● **DESCRIPTION OF THE TASK**:
Revise the stretch of the entries from the line containing "This screenshot has height=501, width=526." through the end of the entries, changing "dialog" to "window" and keeping everything else unchanged. Return only that revised stretch, without the pictures.

● **EXTRACTED RECORDS**:

########################################

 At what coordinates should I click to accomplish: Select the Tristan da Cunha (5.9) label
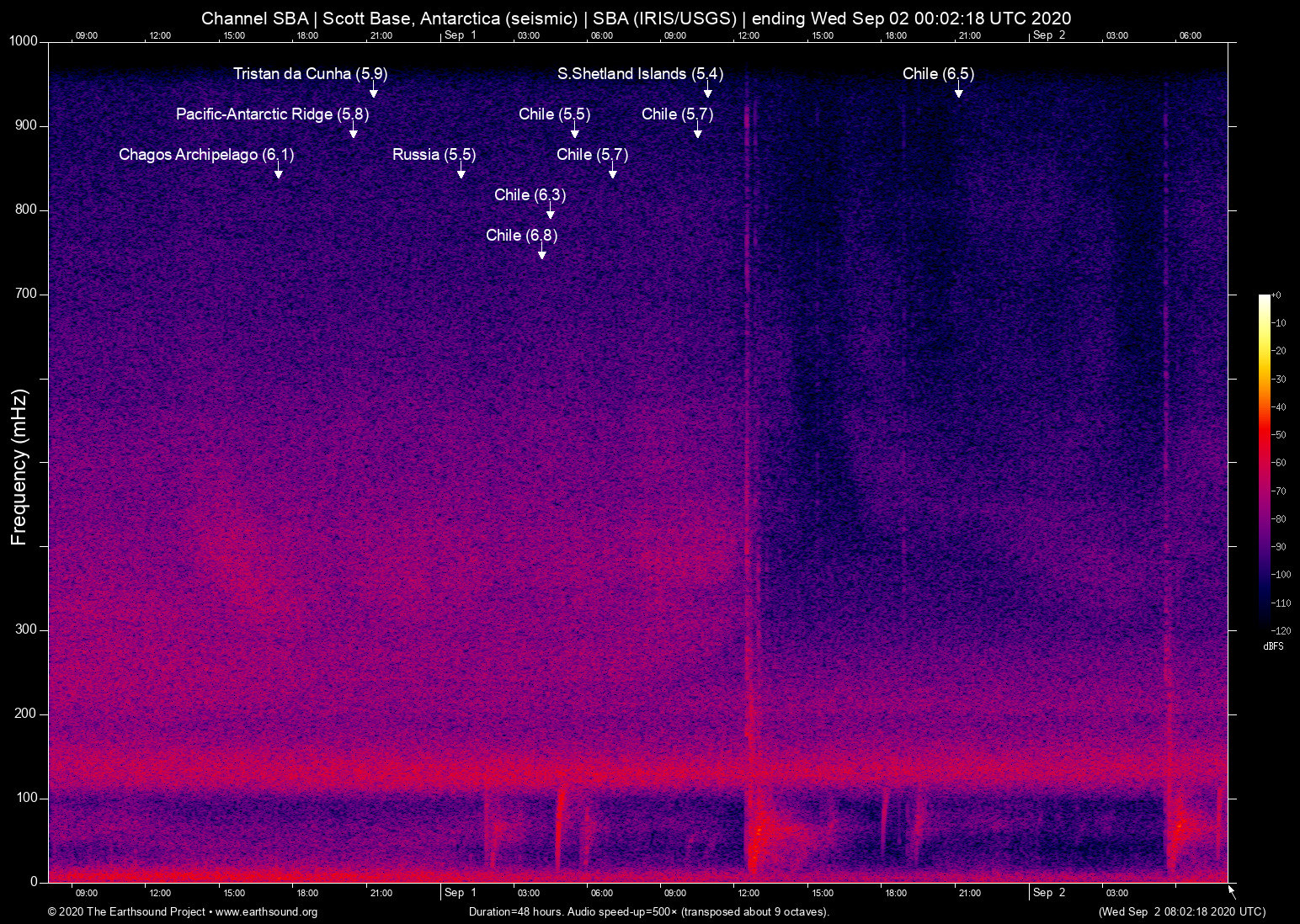pyautogui.click(x=310, y=74)
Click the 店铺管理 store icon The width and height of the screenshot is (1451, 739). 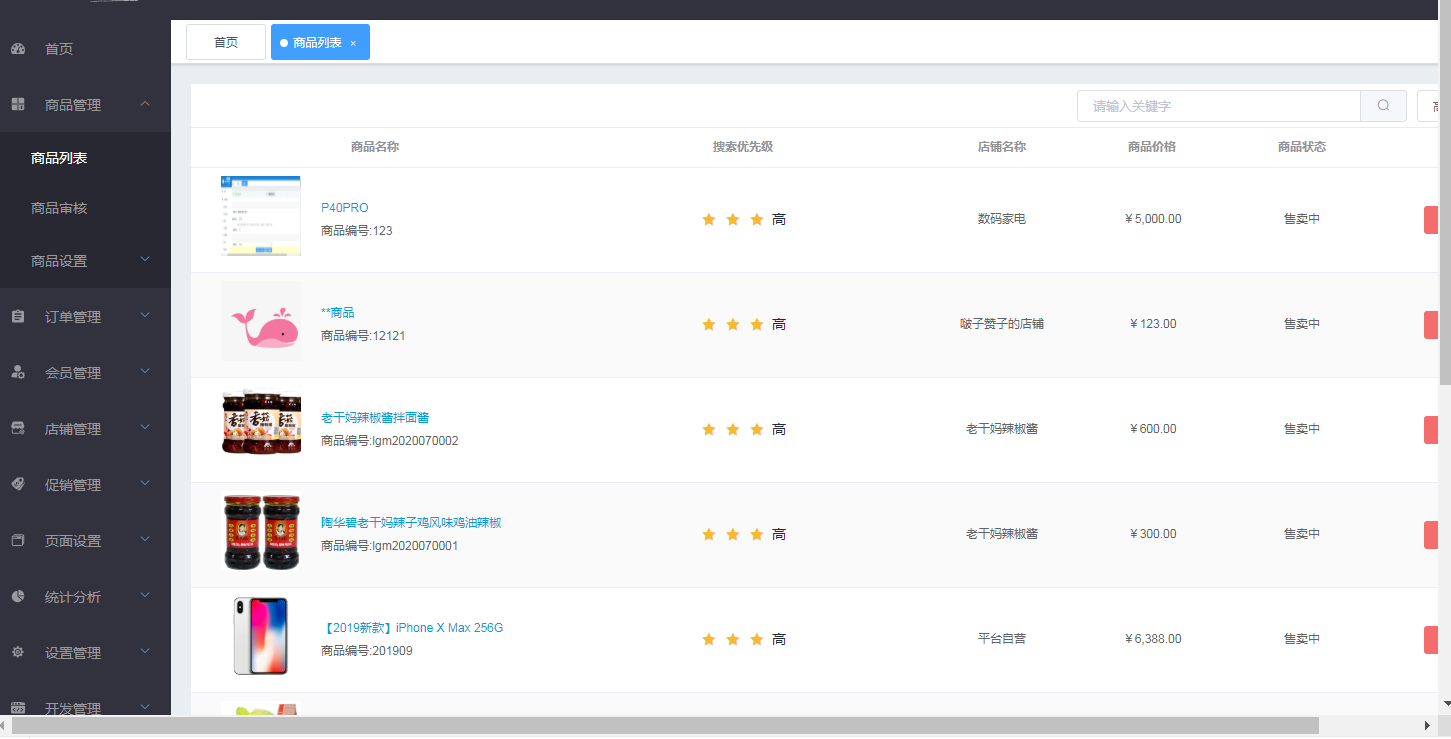(x=18, y=429)
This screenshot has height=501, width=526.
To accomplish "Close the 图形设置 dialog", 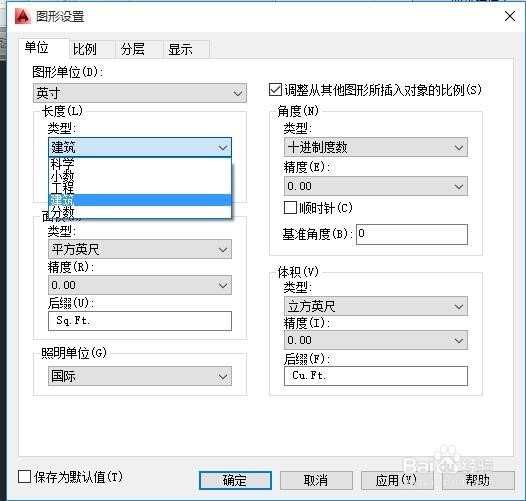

########################################

● **OUTPUT FOR THIS EXERCISE**:
This screenshot has height=501, width=526.
To accomplish "Close the 图形设置 window", 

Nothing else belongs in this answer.